Extreme weather and climate events are expected to significantly impact the global fashion industry, with four leading garment-producing countries likely to forgo $65 billion in earnings over the next seven years, according to a study conducted by Cornell University and investment manager Schroders.
Producers in Cambodia, Bangladesh, Pakistan, and Vietnam, which account for nearly 18% of global apparel exports, are at a notably higher risk as they will likely see a 22% drop in export-related earnings by the decade’s end. More than 10.8 million workers are today employed by producers in the region, nearly a million of whom are at risk of losing their jobs due to lower productivity.
Many of these producers, based in cities such as Dhaka, Hanoi, Ho Chi Minh City, Karachi, Lahore, and Phnom Penh, are at significant risk as they confront extreme heat, humidity, and flooding.
Just last year, Pakistan saw torrential downpours, which put more than a third of the country underwater — the worst flooding it has ever seen. The extreme weather wiped out nearly 45% of the cotton fields in the country, contributing to a global shortage of raw cotton.
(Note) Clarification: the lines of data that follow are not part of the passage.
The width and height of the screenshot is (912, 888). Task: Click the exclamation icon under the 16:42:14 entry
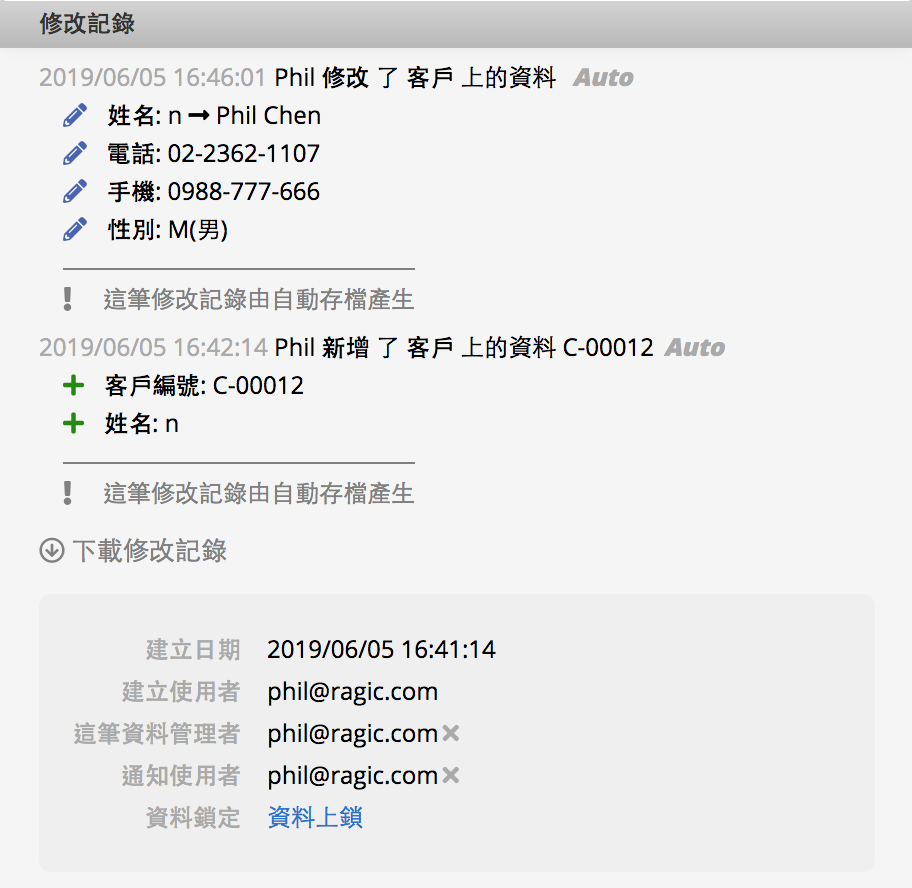(68, 492)
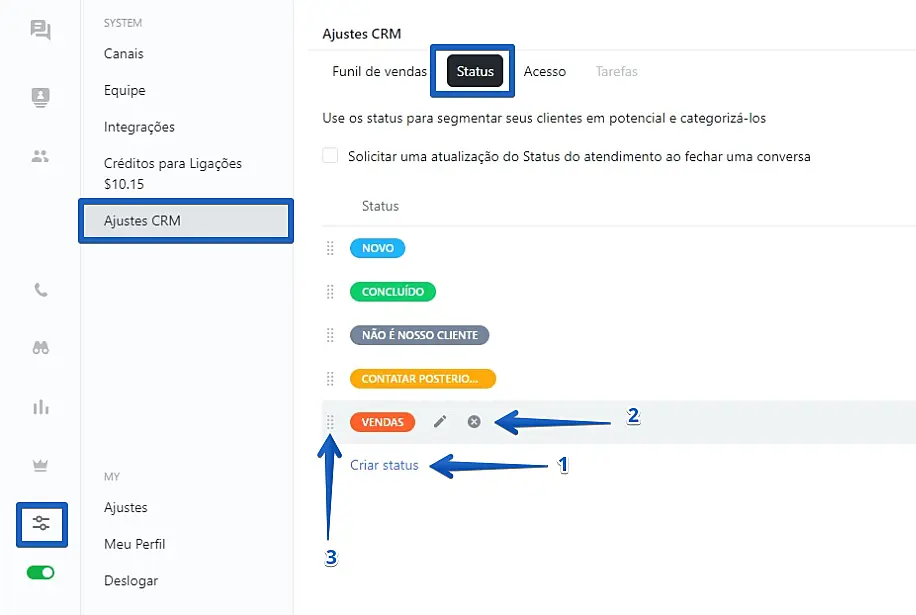Open the team people icon

coord(41,156)
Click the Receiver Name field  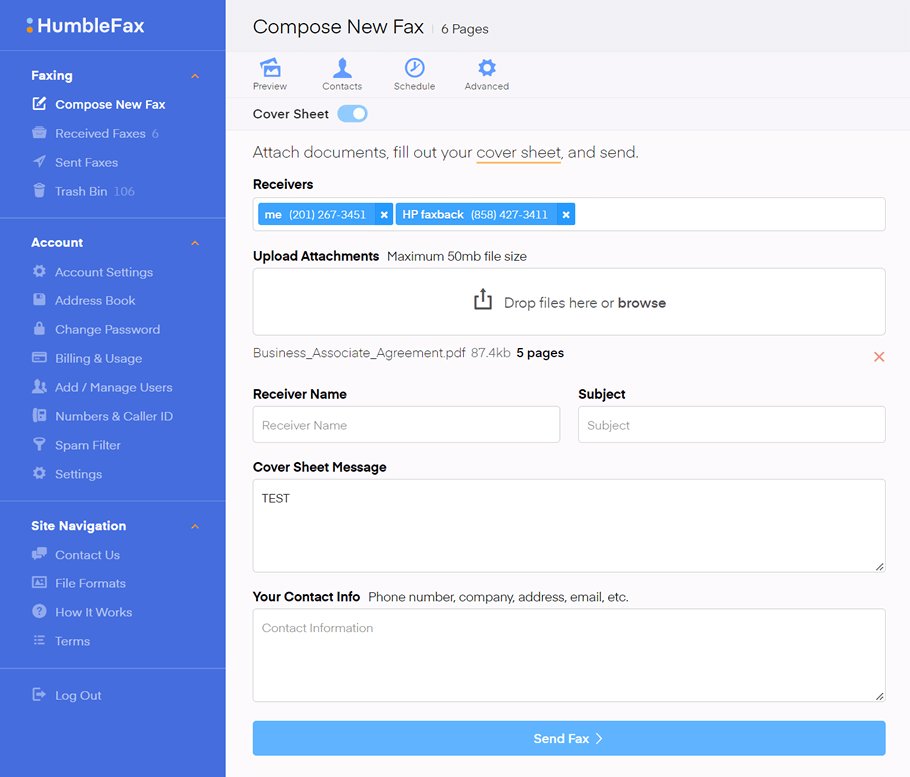[x=406, y=425]
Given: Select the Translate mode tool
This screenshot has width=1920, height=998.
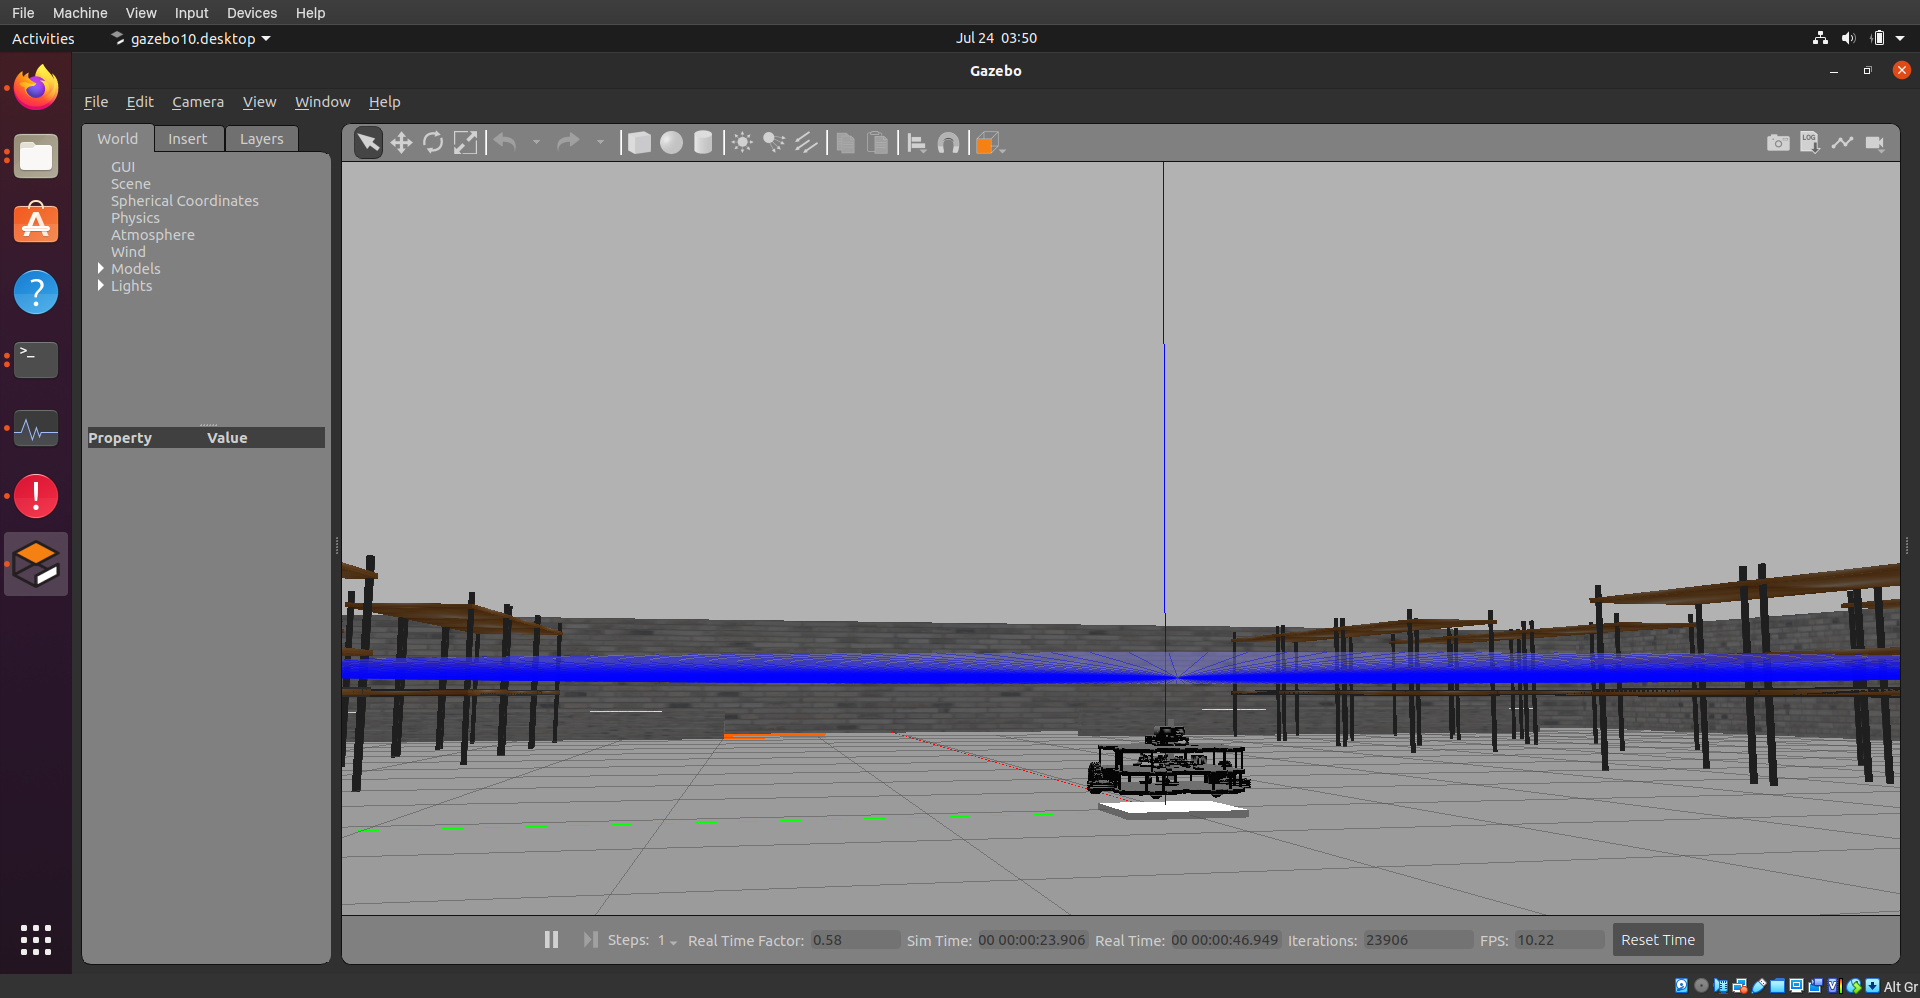Looking at the screenshot, I should (x=401, y=143).
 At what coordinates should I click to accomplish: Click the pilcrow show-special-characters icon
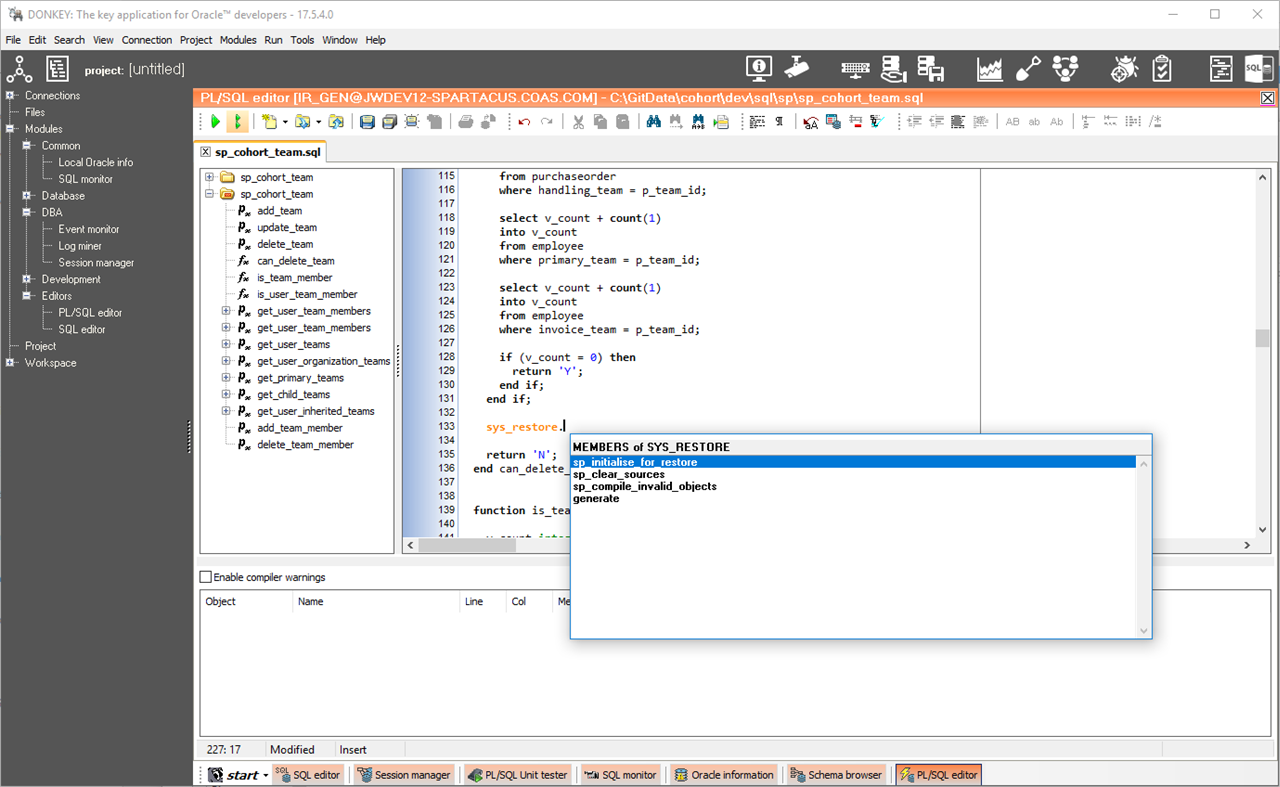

Pakistan and Bangladesh, in particular, have been struggling with extreme heat events, with the average temperature surpassing 104°F for several days during spring and summer.
Cornell and Schroders’ analysis shows that businesses can expect to forgo $65 billion in “business as usual” scenarios if no measures are taken to address flooding and high heat. The estimate is based on the assumption that heat stress will result in a 1.5% decline in productivity for every 1°C (33°F) increase in the “wet-bulb globe temperature,” which is an indicator of heat stress.
That said, if factories were to proactively take steps, such as ensuring workers get enough rest and are well hydrated, they could mitigate some of the projected losses. Relocating factories to nearby but low-risk locations and offering workers paid leaves and the right to suspend work could also help, the study suggests.
“Climate ‘loss and damage’ for manufacturers and workers are treated by brands as externalities — someone else’s problem,” Jason Judd, executive director at Cornell’s Global Labor Institute, said in a statement.
“Workers need these investments now because extreme heat standards and flood protections are non-existent.”
While totally moving suppliers out of impacted geographic locations may seem like a viable alternate, it would actually be counterproductive as brands would “struggle to build the large-scale capacity they benefit from in South and Southeast Asia.”